Seit die israelische Armee ihre Offensive und Evakuierungsbefehle vorangetrieben hat, sind nach Angaben der Vereinten Nationen mindestens 360 000 Palästinenser:innen aus Rafah geflohen. Unter diesen Bedingungen, die von Zerstörung und wahlloser Gewalt geprägt sind, ist es unmöglich, lebensrettende humanitäre und medizinische Hilfe zu leisten. Blockierte Hilfslieferungen verschärfen die humanitäre Lage zusätzlich und gefährden das Leben der im Gazastreifen eingeschlossenen Menschen. Die Vorräte an Treibstoff, der für den Betrieb der Spitäler benötigt wird, und andere wichtige Güter gehen aus; die Menschen können das Gebiet weder verlassen noch einreisen.
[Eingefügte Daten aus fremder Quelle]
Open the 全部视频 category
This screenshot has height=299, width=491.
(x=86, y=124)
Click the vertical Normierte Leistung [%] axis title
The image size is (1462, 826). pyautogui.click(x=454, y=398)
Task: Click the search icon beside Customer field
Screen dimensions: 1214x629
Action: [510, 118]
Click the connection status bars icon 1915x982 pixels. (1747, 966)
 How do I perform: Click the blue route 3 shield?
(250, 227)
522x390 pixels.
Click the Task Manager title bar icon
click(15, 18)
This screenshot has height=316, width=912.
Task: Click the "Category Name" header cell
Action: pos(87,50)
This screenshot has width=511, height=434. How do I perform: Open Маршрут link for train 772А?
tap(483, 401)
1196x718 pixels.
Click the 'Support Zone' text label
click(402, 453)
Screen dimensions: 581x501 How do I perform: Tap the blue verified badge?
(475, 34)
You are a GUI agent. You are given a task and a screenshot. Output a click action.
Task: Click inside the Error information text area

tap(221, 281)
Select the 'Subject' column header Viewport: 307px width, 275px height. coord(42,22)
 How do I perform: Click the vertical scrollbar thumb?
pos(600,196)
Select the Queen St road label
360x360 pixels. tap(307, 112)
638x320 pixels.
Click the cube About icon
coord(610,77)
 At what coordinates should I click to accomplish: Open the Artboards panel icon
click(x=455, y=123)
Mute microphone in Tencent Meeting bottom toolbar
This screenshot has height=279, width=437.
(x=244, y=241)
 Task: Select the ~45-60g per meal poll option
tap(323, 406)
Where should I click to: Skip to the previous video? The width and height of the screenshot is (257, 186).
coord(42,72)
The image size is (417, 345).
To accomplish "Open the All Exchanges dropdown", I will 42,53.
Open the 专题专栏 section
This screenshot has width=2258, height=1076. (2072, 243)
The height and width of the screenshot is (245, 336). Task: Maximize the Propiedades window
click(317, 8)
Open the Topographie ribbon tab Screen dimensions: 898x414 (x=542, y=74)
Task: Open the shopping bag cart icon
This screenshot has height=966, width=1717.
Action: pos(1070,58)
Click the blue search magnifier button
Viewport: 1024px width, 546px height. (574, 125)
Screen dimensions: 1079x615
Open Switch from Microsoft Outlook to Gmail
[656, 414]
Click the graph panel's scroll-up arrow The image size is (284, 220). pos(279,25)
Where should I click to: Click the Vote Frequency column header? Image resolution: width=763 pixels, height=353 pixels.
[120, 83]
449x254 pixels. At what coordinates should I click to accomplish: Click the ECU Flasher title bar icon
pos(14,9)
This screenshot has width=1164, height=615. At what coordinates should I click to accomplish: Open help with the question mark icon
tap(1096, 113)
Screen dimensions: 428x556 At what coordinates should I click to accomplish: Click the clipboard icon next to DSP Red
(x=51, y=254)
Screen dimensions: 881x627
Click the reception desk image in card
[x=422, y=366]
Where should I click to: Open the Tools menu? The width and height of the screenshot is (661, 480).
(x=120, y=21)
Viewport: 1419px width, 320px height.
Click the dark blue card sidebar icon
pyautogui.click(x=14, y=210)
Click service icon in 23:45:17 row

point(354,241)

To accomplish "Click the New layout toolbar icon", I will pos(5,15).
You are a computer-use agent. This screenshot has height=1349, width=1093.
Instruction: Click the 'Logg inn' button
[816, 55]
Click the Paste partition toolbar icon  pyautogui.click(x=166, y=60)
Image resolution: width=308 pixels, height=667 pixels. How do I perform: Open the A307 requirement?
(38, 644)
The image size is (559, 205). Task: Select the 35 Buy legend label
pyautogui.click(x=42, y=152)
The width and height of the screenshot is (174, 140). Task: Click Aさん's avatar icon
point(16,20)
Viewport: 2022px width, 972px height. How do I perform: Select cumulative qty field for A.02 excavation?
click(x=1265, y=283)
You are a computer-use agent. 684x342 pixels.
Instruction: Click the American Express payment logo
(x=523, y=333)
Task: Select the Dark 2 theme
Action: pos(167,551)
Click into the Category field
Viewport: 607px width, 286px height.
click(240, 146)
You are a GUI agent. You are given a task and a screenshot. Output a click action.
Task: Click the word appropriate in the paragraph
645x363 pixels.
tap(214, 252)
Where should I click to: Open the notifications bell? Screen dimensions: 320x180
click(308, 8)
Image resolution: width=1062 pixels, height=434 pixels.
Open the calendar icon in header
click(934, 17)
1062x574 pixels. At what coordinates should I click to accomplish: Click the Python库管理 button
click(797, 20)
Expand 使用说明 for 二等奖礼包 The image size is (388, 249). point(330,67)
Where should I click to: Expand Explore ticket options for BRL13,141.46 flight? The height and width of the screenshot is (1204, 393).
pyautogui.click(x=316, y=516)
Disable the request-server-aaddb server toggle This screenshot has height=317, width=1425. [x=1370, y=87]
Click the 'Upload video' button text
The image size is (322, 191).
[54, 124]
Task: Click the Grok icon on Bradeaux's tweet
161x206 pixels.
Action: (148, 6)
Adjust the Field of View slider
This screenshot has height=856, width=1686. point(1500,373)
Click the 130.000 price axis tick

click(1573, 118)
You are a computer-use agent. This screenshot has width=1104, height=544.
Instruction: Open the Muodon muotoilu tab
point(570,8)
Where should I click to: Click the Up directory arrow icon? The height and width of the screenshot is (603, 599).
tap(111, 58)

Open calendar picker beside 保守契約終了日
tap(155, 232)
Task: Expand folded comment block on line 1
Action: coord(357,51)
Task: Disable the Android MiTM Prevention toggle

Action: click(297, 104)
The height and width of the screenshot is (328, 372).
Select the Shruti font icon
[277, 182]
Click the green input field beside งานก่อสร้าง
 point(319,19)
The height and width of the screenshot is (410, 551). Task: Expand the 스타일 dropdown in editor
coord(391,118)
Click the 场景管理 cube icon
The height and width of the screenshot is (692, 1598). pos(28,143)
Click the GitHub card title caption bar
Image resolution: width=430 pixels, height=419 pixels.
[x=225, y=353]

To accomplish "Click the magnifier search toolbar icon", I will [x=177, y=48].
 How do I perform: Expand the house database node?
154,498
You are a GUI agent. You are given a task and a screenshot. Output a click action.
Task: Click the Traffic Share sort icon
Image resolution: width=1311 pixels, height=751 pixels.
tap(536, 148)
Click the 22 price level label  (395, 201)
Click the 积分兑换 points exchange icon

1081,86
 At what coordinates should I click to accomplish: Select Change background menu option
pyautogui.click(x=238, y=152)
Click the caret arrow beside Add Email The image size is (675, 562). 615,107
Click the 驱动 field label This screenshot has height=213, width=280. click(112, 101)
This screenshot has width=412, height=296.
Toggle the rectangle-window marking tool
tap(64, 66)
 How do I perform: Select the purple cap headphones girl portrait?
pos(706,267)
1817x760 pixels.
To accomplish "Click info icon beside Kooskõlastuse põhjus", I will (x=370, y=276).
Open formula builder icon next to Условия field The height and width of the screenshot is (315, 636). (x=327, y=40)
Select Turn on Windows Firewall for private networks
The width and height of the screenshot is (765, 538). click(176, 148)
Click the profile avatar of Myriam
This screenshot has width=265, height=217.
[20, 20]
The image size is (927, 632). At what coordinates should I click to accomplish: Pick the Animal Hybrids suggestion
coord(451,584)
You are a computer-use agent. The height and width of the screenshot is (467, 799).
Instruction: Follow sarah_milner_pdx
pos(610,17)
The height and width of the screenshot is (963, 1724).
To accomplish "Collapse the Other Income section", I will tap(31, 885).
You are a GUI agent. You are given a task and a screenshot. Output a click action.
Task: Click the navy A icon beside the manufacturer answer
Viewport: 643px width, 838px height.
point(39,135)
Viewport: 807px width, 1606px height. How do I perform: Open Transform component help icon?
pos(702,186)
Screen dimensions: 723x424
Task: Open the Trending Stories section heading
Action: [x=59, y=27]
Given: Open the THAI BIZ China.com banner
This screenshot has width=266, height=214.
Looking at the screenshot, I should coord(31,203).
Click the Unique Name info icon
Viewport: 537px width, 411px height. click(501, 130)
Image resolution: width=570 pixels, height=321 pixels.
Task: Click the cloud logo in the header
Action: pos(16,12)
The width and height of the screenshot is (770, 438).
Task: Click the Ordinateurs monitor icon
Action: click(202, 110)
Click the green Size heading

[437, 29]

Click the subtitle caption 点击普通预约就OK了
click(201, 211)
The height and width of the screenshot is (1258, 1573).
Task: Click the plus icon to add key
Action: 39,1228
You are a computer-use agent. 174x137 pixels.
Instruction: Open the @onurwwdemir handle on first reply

Die Bevölkerung des Gazastreifens ist weiter Luftangriffen, Gewalt und wahlloser Zerstörung ausgesetzt. Ärzte ohne Grenzen ruft erneut dazu auf, diese Offensive zu stoppen, die zu

Vertreibungen führt und es unmöglich macht, lebenswichtige humanitäre und medizinische Hilfe zu leisten.